Sarah E James on the unwritten story of Eastern Bloc conceptualism

Boris Mikhailov, Untitled from ‘At Dusk’, 1996

In Rosalind Krauss’s conspicuous postmodern critique of modernism, formulated in the early 80s, she located the one constant ideology of vanguardist discourse in the dogma of originality. In the story of postmodern art production now associated with the October critics, and one further cemented in their huge recent publication – more a new testament than a manifesto – Krauss claims that behind the creed of Modernism’s originality, it is the copy that consistently lurks below the surface, as its repressed other. Further, it is Modernism’s hegemony of the visual that is understood as having refused language and, hence, the inherent self-reflexivity that might have splintered its own mythology. It is only in the works which exemplify Krauss’s American conceptualism that the copy finds ecstatic liberation in an art that incorporates both photography and language, celebrating the copy’s repetitive form and dismantling Modernism’s many myths.

It has now become somewhat passé to critique this postmodern critique, and that is not an argument that needs re-rehearsing here. The main complaints against this Postmodernism have been found in its construction of a very homogeneous American – and thus Greenbergian – Modernism. So Postmodernism becomes a product of the American positivism and formalism that preceded it. Yet there is another way to displace this narrative from within the postmodern moment itself. If the unfurling of the postmodern project accelerated in the 70s and came to its peak in the 80s, within these decades an entirely different art historical narrative was unfolding in the Soviet Union and the Eastern Bloc. Putting Krauss’s text back into its historical and American context reminds us that this ‘critical postmodernism’ was developed in a period before Gorbachev’s perestroika, when Ronald Reagan was president and the Cold War was still in place. The conceptualism unfolding in those artworlds that stood in sharpest antithesis to America played no role in the dominant construction of art’s histories in the 70s or 80s. Yet it is here that the central paradigms of the postmodern project – the copy over original, and language over the visual – can, crucially, be seen as displaying completely different inflections.
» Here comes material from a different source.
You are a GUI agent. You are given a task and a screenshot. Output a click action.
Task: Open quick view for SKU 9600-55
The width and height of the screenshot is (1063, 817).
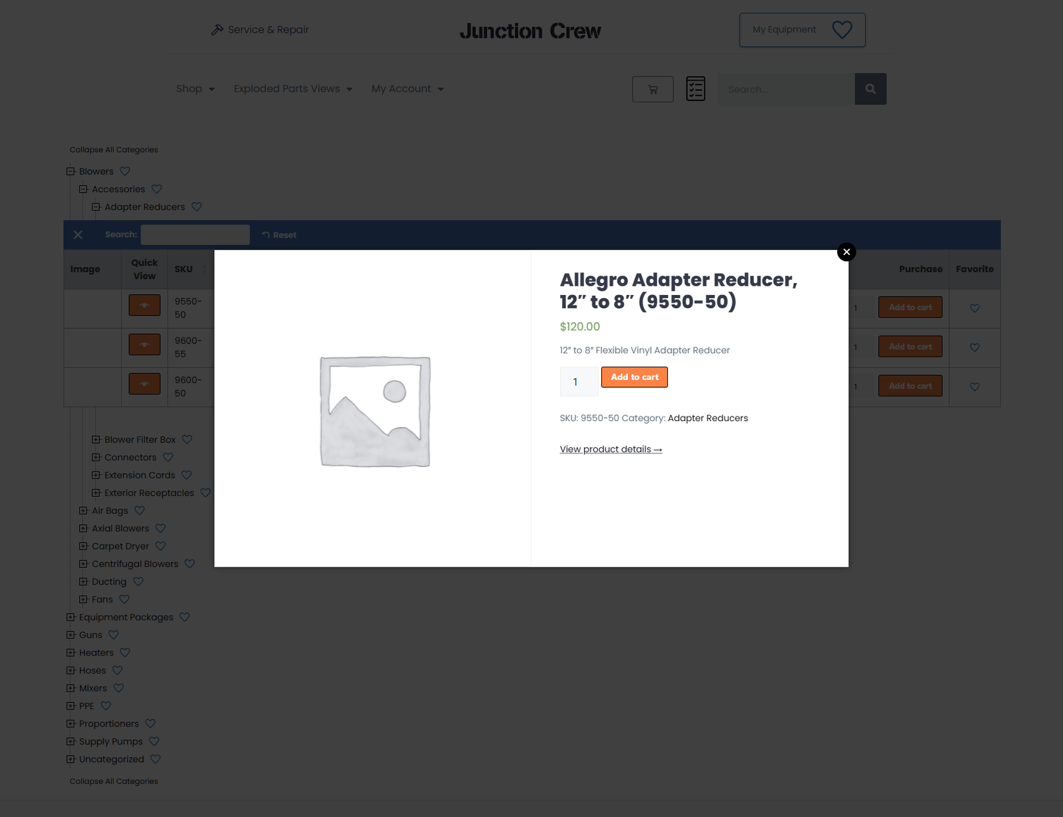144,345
Amazingly, the Conceptual Art of the Soviet Union and its satellites (Hungary, the German Democratic Republic, Poland, Romania, etc) still lies outside the majority of art historical narratives, even though the increasingly globalised artworld – hungry for another version of political practice – has begun to exploit the artistic production of these countries. This shift has mostly involved the examination of recent practices in relation to the question of art production and post-communism. The earlier practices that developed in the unofficial artworlds of these socialist states in the 70s and 80s are ignored. It is these parallel histories of conceptualism that still need writing. Even recent anthologies, like Michael Corris’s Conceptual Art: Theory, Myth, and Practice – that sought to broaden our previously narrow approaches to conceptualism and to develop a well-needed historiography of this period – completely neglected the conceptualism of the Eastern Bloc. In the last decade, the exhibitions and publications surrounding the Norton and Nancy Dodge Collection of Nonconformist Soviet art in New Jersey have done much to promote the study of Soviet conceptualism in America. However, that this is something only just beginning to take place is shown by the fact that the exhibition curated by Zdenka Bodovinac, ‘Interrupted Histories’ – held earlier this year at the Museum of Modern Art Ljubljana – was one of the first of its kind to specifically address the histories of this art. Similarly, only recently has the establishment of an appropriate academic forum been undertaken in the United States. The first major conference dedicated to exploring the practices of underground literature and artistic activities in the last decades of the Eastern Bloc took place at the University of Pennsylvania last April. Yet, beyond excavating the histories of Conceptual Art in the former Eastern Bloc, this work also needs to be considered in relation to American postmodern narrative, so as to disrupt its hegemony. Here, I want to try to do just that, considering Soviet conceptualism in terms of three of those postures now paradigmatic of Anglo-American conceptualism and, in turn, the postmodern: the ‘absorption of photography into art’, the ‘linguistic turn’ and the ‘critique of the art object’.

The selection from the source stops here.